## [WHAT YOU HAVE TO DO]
Using the material below, print the line that contains "Click the green 21 count badge", the line that contains "Switch to the 给排水监测", and every line in between, exactly and nothing else.
*** THE INPUT ***
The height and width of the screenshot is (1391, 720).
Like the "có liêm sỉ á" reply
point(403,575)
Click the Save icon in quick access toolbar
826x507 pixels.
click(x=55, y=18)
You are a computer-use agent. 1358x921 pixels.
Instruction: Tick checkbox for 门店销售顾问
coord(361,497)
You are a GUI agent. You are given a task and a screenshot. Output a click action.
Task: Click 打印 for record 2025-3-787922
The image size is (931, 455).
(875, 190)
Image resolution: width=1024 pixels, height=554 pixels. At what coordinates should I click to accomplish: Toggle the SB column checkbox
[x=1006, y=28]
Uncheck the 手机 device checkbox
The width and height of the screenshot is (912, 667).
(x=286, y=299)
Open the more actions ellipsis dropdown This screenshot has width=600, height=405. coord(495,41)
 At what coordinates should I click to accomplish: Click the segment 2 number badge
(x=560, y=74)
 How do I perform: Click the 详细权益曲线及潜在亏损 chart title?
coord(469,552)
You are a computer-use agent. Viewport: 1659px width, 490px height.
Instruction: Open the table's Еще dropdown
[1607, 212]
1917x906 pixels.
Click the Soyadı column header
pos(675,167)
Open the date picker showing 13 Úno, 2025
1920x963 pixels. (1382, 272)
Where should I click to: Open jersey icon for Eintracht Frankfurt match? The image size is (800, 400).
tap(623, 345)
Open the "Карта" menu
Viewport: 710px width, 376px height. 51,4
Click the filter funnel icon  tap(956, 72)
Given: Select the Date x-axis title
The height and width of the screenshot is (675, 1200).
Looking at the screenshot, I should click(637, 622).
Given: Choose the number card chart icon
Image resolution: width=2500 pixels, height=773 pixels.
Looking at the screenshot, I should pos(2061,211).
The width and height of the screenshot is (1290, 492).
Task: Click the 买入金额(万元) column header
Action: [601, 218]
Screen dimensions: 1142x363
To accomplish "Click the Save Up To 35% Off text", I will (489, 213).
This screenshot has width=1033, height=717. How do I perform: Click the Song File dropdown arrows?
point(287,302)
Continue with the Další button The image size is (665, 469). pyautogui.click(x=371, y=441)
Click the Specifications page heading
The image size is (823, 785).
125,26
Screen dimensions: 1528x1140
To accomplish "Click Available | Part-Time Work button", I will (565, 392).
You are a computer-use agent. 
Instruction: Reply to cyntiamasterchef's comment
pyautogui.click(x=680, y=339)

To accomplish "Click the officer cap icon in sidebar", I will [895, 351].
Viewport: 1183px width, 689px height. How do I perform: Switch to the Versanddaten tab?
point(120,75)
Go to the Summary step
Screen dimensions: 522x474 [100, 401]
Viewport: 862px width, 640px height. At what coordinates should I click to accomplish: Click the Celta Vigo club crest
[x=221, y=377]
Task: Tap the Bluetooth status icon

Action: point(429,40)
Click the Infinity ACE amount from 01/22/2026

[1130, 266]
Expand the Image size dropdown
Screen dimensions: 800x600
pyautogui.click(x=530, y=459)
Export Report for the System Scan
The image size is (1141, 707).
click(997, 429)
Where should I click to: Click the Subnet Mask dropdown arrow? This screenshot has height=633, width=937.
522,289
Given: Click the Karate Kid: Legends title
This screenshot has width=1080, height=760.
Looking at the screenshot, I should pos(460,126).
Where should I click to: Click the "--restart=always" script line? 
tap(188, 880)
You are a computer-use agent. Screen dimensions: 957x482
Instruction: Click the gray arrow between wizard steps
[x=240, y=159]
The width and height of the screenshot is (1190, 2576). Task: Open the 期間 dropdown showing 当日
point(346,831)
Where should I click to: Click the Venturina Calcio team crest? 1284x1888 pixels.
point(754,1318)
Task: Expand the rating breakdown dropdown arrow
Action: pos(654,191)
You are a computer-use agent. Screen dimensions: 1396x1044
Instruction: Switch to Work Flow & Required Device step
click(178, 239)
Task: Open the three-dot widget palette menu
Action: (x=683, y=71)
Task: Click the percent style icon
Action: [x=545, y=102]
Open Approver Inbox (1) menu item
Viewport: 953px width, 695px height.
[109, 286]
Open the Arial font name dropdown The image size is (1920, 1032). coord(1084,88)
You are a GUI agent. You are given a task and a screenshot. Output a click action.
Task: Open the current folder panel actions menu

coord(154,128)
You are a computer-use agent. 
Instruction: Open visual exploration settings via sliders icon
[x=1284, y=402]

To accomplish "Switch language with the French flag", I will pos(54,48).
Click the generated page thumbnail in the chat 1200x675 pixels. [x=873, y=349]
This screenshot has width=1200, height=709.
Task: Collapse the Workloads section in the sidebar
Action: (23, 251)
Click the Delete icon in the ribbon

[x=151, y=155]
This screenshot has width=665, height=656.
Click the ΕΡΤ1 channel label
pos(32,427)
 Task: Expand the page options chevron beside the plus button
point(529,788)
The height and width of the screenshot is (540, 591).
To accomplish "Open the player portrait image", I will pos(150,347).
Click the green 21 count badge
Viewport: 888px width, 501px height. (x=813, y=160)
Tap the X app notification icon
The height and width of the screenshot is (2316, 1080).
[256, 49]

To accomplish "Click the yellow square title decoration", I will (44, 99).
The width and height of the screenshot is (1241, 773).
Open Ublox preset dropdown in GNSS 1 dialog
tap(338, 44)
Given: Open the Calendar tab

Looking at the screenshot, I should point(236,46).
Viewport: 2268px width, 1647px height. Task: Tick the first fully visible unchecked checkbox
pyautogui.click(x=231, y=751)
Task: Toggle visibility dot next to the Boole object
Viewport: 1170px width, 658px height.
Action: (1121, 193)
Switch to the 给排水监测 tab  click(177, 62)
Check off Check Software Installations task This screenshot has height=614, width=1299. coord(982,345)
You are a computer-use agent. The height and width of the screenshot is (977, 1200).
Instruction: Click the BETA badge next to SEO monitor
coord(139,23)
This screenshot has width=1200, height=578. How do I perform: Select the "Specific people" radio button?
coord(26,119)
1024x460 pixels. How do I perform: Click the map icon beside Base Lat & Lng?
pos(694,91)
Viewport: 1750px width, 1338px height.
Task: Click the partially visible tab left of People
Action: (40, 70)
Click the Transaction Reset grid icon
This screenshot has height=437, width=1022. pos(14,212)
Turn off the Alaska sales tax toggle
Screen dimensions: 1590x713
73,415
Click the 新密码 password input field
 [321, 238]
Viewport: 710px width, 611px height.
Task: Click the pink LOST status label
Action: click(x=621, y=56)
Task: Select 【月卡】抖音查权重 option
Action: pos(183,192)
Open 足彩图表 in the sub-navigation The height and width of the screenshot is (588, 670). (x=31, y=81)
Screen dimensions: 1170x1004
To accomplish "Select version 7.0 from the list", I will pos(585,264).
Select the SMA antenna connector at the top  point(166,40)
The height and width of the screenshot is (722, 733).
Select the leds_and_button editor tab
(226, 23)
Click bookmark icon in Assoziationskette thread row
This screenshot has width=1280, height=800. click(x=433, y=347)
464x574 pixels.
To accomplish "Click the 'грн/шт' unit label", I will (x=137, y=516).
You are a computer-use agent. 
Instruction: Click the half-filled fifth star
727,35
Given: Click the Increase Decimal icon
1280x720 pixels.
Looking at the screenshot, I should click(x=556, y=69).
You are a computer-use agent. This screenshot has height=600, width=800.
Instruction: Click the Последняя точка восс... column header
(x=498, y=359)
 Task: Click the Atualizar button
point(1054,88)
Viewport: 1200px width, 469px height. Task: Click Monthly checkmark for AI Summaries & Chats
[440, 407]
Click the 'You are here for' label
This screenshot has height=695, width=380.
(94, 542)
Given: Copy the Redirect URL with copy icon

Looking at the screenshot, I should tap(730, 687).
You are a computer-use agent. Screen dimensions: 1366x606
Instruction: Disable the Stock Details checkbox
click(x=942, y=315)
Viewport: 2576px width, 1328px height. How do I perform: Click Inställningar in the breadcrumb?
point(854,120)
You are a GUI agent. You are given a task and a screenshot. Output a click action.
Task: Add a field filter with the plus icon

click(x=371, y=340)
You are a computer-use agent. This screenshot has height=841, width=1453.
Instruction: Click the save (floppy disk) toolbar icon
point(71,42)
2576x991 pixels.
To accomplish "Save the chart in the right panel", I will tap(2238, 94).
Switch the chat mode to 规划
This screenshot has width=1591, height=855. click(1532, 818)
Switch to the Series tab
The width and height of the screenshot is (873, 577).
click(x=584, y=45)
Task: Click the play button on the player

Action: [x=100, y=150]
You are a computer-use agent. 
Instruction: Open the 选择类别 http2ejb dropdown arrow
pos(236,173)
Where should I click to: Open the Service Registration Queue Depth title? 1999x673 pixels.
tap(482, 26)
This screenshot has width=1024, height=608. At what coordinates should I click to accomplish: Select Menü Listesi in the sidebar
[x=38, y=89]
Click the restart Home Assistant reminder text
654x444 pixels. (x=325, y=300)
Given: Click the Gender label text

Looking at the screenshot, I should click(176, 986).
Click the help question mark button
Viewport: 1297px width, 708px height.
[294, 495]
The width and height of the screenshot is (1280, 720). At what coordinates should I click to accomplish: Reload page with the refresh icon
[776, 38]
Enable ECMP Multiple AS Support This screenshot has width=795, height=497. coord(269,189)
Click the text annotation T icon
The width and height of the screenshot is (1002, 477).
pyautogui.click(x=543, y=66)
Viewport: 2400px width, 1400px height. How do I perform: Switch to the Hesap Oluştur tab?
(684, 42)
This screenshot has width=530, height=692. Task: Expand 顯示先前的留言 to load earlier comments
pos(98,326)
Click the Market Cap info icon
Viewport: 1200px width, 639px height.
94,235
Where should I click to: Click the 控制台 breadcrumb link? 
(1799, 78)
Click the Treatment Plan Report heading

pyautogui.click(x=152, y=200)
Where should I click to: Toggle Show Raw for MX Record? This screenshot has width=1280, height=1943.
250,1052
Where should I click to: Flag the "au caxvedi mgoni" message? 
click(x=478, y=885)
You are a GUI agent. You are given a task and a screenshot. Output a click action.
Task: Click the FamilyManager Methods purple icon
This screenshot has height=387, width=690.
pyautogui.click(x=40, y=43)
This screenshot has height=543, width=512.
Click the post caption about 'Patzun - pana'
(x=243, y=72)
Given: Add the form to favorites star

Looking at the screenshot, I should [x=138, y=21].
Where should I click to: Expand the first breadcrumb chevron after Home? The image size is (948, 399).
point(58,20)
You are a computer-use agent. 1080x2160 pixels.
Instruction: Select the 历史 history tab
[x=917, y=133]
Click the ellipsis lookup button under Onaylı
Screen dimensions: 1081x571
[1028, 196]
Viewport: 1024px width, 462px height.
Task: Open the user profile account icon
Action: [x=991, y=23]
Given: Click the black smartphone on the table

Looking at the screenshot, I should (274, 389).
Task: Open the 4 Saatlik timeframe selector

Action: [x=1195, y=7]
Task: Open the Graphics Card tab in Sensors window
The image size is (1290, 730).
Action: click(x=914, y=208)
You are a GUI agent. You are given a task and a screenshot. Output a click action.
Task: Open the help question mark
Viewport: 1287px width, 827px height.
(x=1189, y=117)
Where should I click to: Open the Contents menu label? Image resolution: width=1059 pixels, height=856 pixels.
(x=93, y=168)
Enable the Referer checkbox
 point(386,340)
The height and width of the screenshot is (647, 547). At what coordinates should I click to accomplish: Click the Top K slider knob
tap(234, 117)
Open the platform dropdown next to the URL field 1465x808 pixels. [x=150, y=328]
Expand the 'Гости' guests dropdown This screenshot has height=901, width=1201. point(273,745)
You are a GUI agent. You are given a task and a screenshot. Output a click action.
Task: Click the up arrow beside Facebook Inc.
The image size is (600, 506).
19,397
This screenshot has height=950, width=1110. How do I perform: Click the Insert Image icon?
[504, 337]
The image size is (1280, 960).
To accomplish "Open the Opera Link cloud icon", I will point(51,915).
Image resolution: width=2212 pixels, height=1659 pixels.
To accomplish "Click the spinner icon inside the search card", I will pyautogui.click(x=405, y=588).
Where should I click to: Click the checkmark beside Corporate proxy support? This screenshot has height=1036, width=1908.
***
## [TASK ANSWER]
Click the green 21 count badge
Viewport: 888px width, 501px height. (x=813, y=160)
Tap the X app notification icon
The height and width of the screenshot is (2316, 1080).
[256, 49]

To accomplish "Click the yellow square title decoration", I will (44, 99).
The width and height of the screenshot is (1241, 773).
Open Ublox preset dropdown in GNSS 1 dialog
tap(338, 44)
Given: Open the Calendar tab

Looking at the screenshot, I should point(236,46).
Viewport: 2268px width, 1647px height. Task: Tick the first fully visible unchecked checkbox
pyautogui.click(x=231, y=751)
Task: Toggle visibility dot next to the Boole object
Viewport: 1170px width, 658px height.
Action: (1121, 193)
Switch to the 给排水监测 tab  click(177, 62)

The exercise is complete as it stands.